» Problem details
Write out nothing but the lines from the one containing "The width and height of the screenshot is (1082, 676)." through the last line below, both included, and without the pictures.

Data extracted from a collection
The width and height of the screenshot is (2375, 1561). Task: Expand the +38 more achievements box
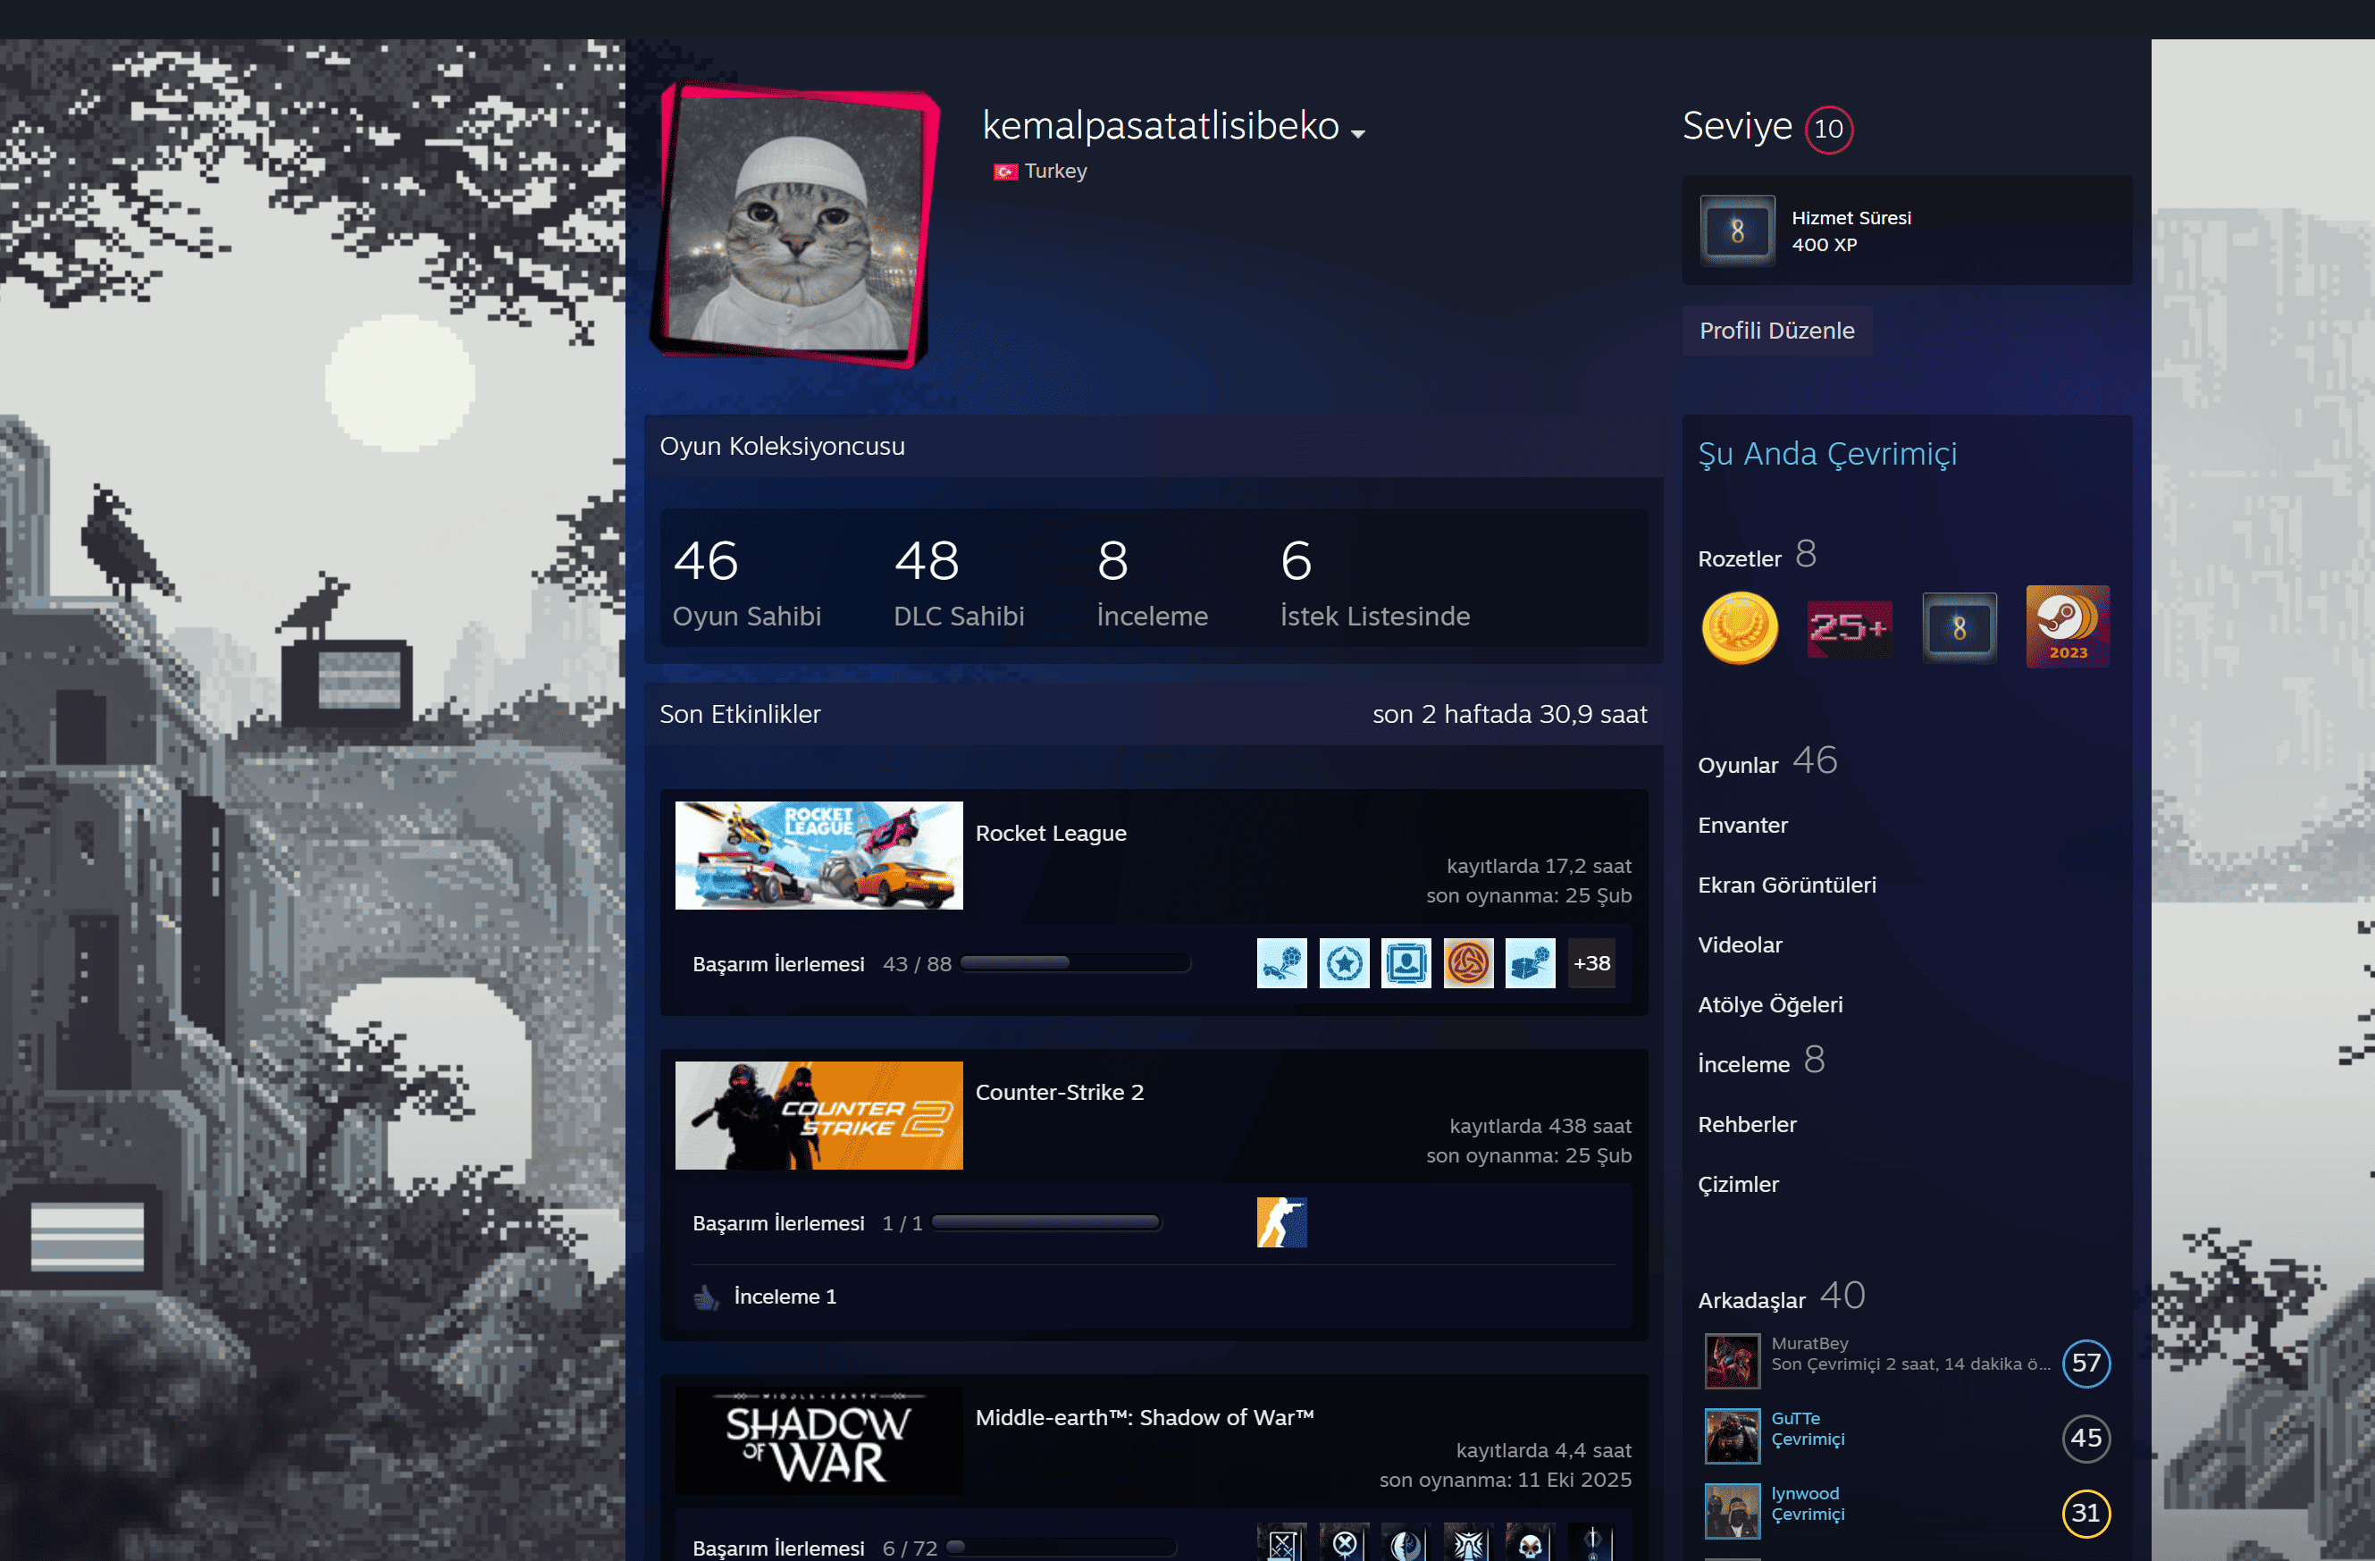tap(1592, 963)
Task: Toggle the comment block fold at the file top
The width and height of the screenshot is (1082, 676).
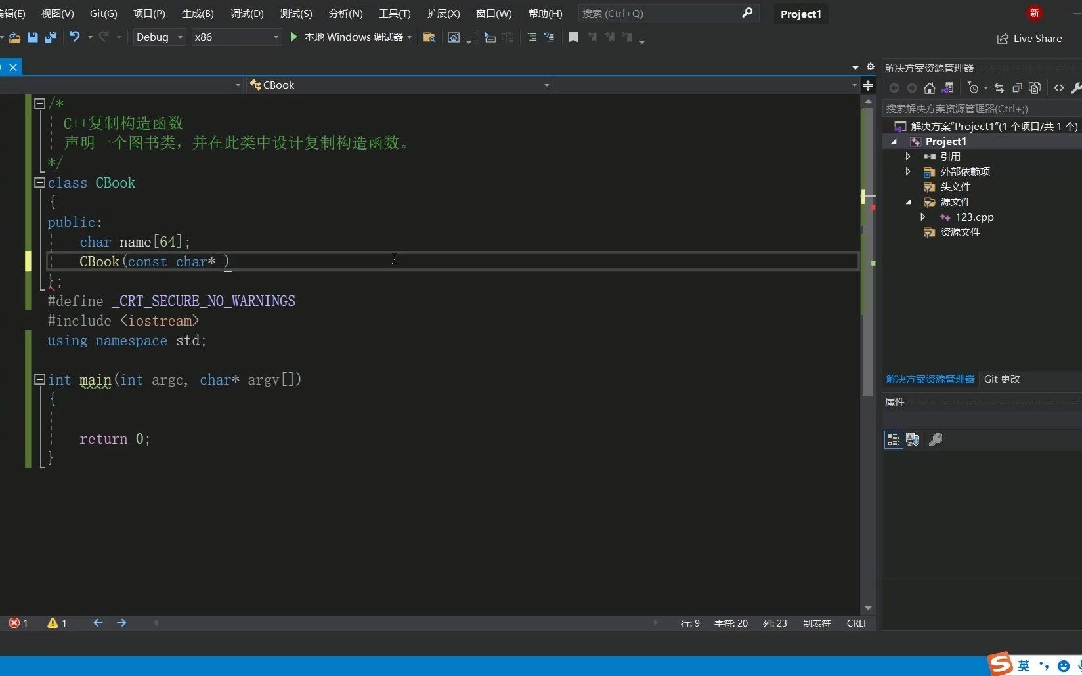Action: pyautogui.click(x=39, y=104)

» Response area
The width and height of the screenshot is (1082, 676).
Action: pyautogui.click(x=39, y=104)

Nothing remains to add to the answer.